Fifteen Educators to Explore Ethnicity in Southwest China
July 9 – August 7, 2004

Fifteen educators (seven from Connecticut) will travel to southwest China (Yunnan, Guangxi, and Guizhou Provinces) on a field study tour July through August of 2004. The tour will be led by Dr. Xinmin Liu, PIER Director for East Asia and Dr. Eileen Walsh, Assistant Professor of Anthropology in Lawrence University, as the conclusion of a postponed field study tour from June 2003 due to the SARS outbreak in China last summer. The project was made possible through a generous grant from the Freeman Foundation, which has dedicated its efforts to improving the quality of teaching about Asia in the nation’s schools, with support from the Yale Center for International and Area Studies, parent organization of Programs in International Educational Resources.

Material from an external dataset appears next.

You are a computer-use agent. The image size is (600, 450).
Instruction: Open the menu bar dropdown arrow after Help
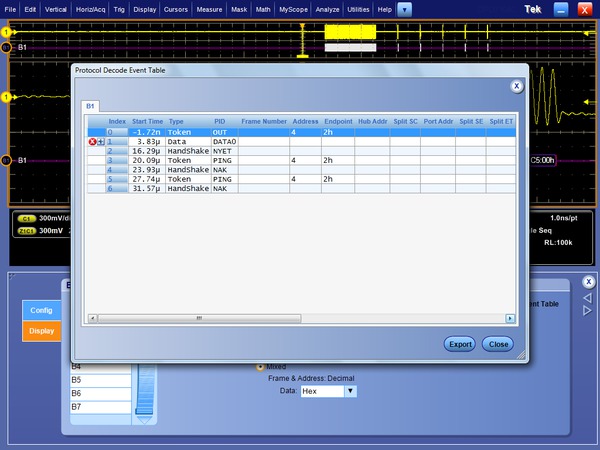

The group will travel to Kunming, Dali, Lijiang, Lugu, Xishuangbanna, Guilin and Kaili to explore and study China’s most diverse but least known habitat of assorted ethnic communities. Drawing on the success of recent“ Backroads Tours,” these educators will venture out to less visited villages, towns and temples to participate in local customs and cultural events intermingle with native farmers, artists and educators, and experience in person the vibrant and sometimes still mystifying cultures, languages and religions. They will also study the interaction of these ethnic groups with the Han Chinese over the centuries and the impact of such ethnic co-existence on our understanding of the era of globalization.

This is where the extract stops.